## RECORDS
____

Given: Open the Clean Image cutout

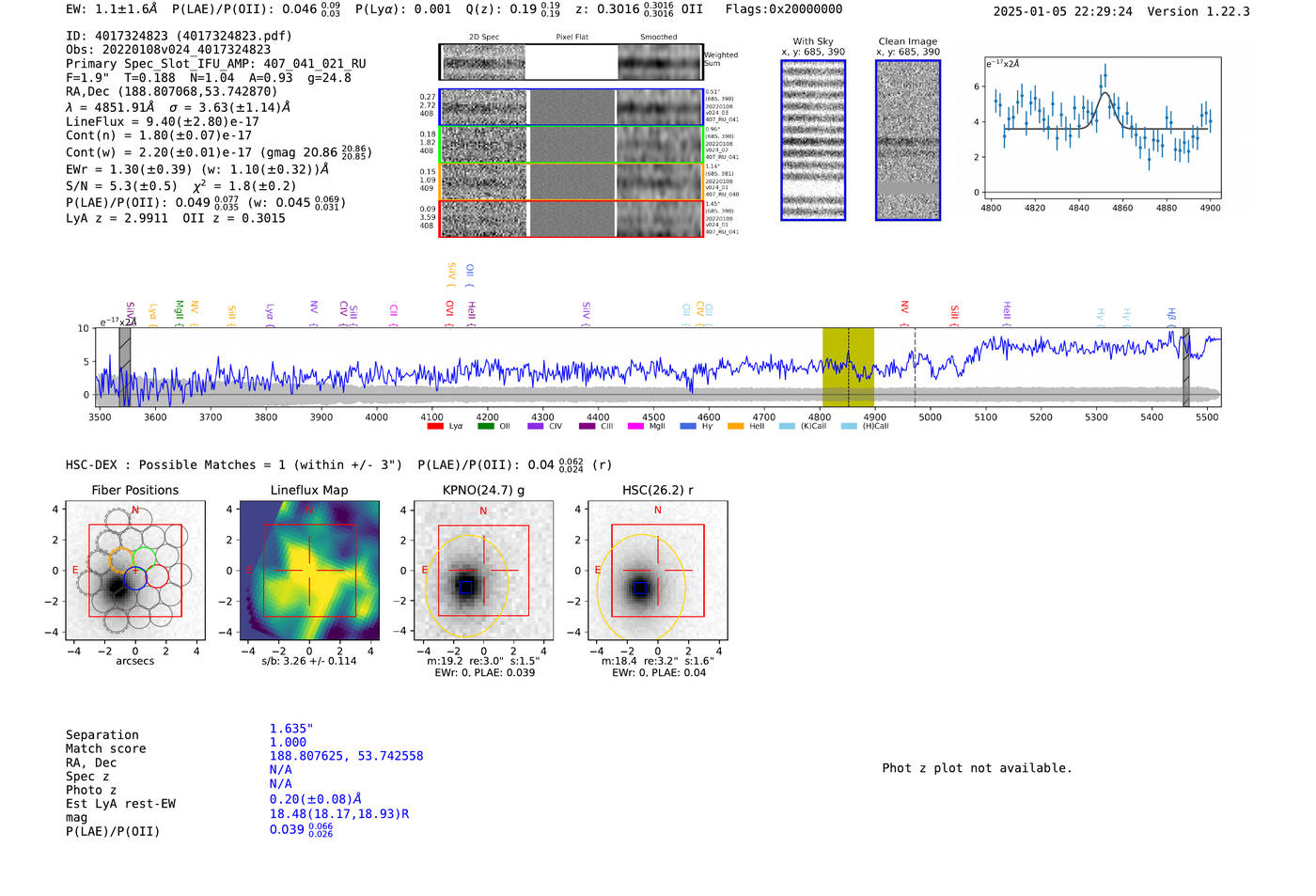Looking at the screenshot, I should (x=907, y=140).
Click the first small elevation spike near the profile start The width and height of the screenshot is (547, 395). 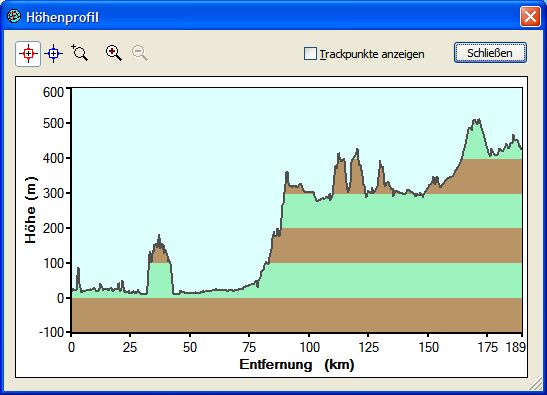pos(78,278)
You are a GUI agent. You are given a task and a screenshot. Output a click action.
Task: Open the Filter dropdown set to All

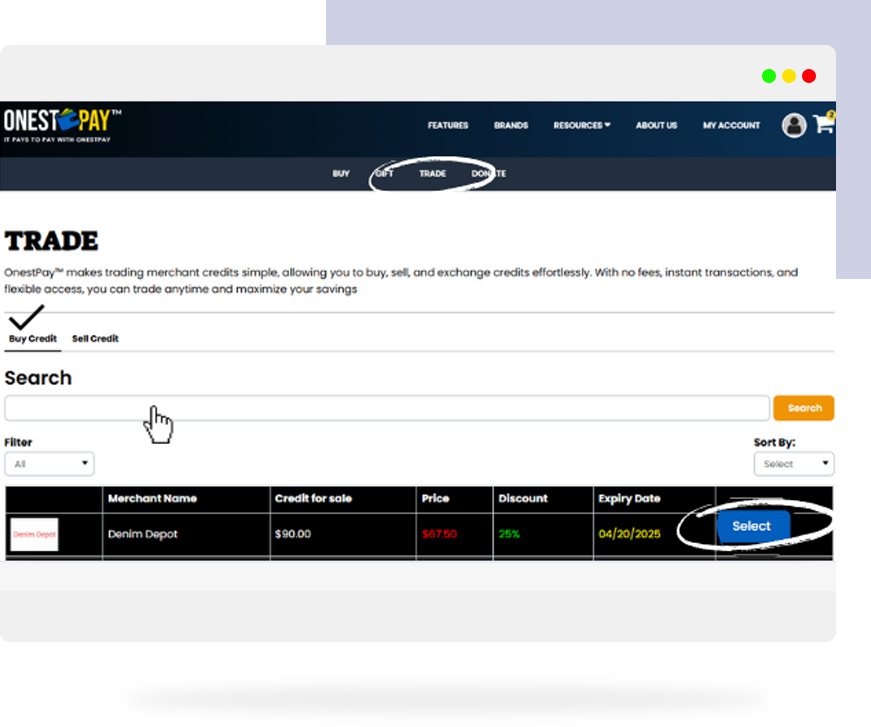tap(49, 464)
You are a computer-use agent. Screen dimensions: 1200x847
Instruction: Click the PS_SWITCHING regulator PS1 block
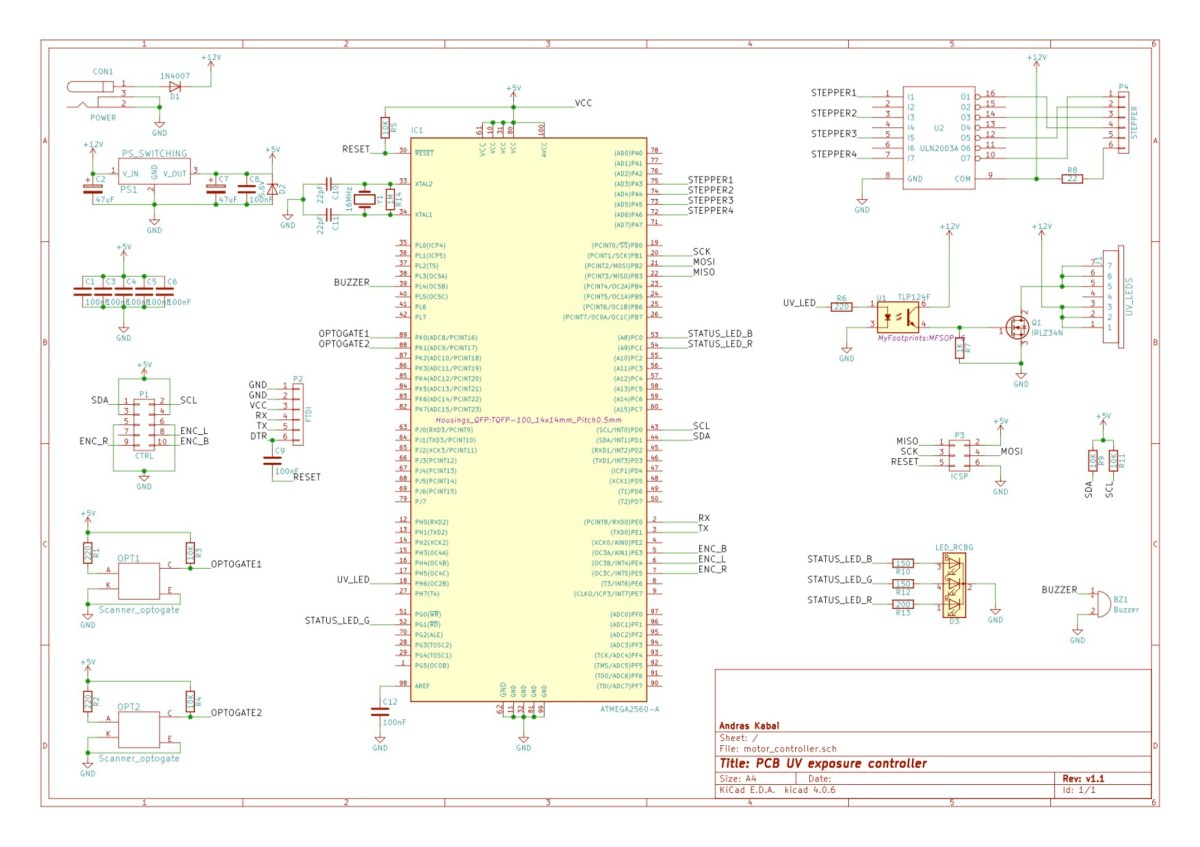click(153, 173)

____

## TASK DIRECTIONS
Whenever a line above includes the string "agent", copy it.

## ANSWER BOX
You are a GUI agent. You are given a task and a screenshot. Output a click action.
You are a computer-use agent. Screen dimensions: 1200x847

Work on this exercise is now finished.